Probleme und Aufgaben:
- a) In welcher Stadt und um welches Jahr spielt das Leben, das die Rezension über Lina beschreibt?
- b) Benenne in der Rezension über Lina „Augsburg“ in „Nürnberg“ um und gib dabei alles von „Bildreich und lebendig“ bis einschließlich „solch einem Buch.“ wieder.
- c) Schreibe die Rezension über Lina im Augsburg des Jahres 1462 im Anschluss an ihren letzten Satz weiter.

Lina wird als Tochter einer Hure geboren, landet im Waisenhaus und ist somit eine Unehrliche. Bereits im Kindesalter wird sie im Heilig-Geist-Spital als Helferin und Pflegerin aufgenommen, aber die junge gottesfürchtige Magd hat Neider, die sie in eine lebensbedrohliche Situation bringen.

Bildreich und lebendig gestaltet Silvia Stolzenburg das Leben in Augsburg um das Jahr 1462. Die einzelnen Berufsgruppen, die Standesunterschiede, die Ehrlichen und die Unehrlichen, werden bestens dargestellt, der Gestank im Siechenhaus, der Trubel in den schmutzigen Gassen und das einfältige Gehabe in Ratsherrenkreisen sind großartig getroffen. Auch wenn die Ereignisse aus dem Klappentext erst spät eintreffen, so ist die Handlung durchwegs aufregend und fesselnd, sind die Szenen bestens recherchiert und stets authentisch. Die Autorin schafft es wie immer, historisch Belegtes mit einer romanhaften Geschichte zu verweben, sodass ein gelungenes Ganzes für bestes Lesevergnügen sorgt. Nicht nur Lina, auch alle anderen Figuren können den Leser berühren und unterschiedliche Emotionen auslösen, was ich besonders wichtig finde bei solch einem Buch.

Extrahierte Daten:
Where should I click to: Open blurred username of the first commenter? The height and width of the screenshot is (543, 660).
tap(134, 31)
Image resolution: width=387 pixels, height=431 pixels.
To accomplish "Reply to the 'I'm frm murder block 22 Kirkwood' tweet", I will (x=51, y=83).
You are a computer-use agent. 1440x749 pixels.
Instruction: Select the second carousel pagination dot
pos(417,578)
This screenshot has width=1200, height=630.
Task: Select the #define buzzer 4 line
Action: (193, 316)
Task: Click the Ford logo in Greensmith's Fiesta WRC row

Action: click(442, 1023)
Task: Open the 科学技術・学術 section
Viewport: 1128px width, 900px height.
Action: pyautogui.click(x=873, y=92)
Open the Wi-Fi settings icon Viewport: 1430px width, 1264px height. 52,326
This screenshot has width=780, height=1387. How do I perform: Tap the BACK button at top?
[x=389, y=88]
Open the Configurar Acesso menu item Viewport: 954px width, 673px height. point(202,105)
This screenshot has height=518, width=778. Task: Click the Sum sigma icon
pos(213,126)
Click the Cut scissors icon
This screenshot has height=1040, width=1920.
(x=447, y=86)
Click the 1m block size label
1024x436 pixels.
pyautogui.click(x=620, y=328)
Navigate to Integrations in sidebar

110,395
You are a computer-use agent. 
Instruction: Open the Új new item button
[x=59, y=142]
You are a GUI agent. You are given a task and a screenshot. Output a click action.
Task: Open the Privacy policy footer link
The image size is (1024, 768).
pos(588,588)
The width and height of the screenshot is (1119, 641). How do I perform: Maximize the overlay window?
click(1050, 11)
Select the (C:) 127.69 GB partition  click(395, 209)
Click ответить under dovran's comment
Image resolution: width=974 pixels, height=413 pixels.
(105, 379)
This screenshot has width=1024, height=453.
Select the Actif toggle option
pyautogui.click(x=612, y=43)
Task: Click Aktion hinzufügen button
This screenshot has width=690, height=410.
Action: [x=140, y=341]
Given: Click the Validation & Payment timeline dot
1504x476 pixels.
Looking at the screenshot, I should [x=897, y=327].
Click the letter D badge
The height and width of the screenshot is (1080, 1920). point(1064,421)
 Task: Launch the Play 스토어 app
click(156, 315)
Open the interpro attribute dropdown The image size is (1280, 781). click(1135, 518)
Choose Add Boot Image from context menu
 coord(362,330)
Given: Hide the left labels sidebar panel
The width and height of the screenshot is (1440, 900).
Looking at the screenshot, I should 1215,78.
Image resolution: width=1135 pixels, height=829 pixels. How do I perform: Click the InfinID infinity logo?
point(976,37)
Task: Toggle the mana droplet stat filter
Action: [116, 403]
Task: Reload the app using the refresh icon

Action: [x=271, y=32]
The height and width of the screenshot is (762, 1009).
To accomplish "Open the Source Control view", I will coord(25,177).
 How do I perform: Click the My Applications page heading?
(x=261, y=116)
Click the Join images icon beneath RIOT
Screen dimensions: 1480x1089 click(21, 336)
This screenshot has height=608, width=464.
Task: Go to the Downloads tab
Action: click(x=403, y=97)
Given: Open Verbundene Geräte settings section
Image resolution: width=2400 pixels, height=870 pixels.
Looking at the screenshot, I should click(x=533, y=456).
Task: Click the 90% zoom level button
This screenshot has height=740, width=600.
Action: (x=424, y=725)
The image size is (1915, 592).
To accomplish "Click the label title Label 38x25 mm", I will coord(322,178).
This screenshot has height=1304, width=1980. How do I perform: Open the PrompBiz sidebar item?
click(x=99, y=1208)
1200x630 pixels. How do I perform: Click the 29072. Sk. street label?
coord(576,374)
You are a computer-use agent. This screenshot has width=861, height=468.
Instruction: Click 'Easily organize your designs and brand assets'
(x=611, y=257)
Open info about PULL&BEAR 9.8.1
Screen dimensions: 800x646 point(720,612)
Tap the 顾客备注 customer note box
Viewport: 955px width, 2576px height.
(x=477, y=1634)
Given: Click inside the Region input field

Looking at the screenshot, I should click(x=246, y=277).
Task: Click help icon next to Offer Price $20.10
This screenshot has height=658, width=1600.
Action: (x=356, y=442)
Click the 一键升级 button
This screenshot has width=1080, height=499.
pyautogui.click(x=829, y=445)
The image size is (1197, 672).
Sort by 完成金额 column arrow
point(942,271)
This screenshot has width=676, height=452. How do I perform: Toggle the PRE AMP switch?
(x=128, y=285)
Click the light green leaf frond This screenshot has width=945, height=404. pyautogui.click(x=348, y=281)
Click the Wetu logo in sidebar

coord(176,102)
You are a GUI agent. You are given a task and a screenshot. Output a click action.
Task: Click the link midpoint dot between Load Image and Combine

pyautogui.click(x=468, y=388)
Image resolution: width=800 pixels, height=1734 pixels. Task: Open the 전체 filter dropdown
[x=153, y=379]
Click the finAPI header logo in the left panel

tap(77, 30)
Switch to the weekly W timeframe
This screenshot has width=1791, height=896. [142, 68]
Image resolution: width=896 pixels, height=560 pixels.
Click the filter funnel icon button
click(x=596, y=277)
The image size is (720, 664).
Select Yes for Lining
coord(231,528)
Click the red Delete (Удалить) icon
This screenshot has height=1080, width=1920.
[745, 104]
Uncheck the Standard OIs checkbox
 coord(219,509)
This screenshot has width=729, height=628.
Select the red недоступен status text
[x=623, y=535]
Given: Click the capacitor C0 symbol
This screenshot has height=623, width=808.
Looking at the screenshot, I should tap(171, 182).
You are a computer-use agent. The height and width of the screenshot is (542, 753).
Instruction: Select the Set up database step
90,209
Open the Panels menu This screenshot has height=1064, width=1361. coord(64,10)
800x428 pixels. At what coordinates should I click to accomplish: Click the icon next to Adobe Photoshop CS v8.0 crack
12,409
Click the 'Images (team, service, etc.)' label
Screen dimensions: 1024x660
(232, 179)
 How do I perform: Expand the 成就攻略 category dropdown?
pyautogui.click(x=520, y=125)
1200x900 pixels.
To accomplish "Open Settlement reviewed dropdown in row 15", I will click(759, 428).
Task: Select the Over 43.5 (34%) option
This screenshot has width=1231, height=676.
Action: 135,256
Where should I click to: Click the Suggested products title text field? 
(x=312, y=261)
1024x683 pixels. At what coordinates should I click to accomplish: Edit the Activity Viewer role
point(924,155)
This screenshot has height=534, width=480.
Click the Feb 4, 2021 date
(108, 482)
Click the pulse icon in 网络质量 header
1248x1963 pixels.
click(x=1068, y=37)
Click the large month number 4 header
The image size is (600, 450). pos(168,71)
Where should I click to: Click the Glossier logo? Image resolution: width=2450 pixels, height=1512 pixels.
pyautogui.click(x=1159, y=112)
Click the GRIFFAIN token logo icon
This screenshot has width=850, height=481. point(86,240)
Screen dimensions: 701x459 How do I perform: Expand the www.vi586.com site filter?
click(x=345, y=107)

Antworten der Reihe nach:
- a) In Augsburg um das Jahr 1462.

- b)
Bildreich und lebendig gestaltet Silvia Stolzenburg das Leben in Nürnberg um das Jahr 1462. Die einzelnen Berufsgruppen, die Standesunterschiede, die Ehrlichen und die Unehrlichen, werden bestens dargestellt, der Gestank im Siechenhaus, der Trubel in den schmutzigen Gassen und das einfältige Gehabe in Ratsherrenkreisen sind großartig getroffen. Auch wenn die Ereignisse aus dem Klappentext erst spät eintreffen, so ist die Handlung durchwegs aufregend und fesselnd, sind die Szenen bestens recherchiert und stets authentisch. Die Autorin schafft es wie immer, historisch Belegtes mit einer romanhaften Geschichte zu verweben, sodass ein gelungenes Ganzes für bestes Lesevergnügen sorgt. Nicht nur Lina, auch alle anderen Figuren können den Leser berühren und unterschiedliche Emotionen auslösen, was ich besonders wichtig finde bei solch einem Buch.

- c)
Detailgetreu und bildhaft wird die Zeit der Pest, der Beutelschneider, der Bader und Wundärzte zum Leben erweckt, auch der Scharfrichter darf natürlich nicht fehlen. Gottesfürchtigkeit und Aberglaube liegen nahe beieinander, die medizinischen Kenntnisse sind atemberaubend in vielerlei Hinsicht. Spannende 500 Seiten lassen die Zeit mit Lina viel zu rasch vergehen und zu einem passenden Ende finden. Mir würde das so durchaus gefallen, aber die Fortsetzung reizt mich natürlich noch viel mehr.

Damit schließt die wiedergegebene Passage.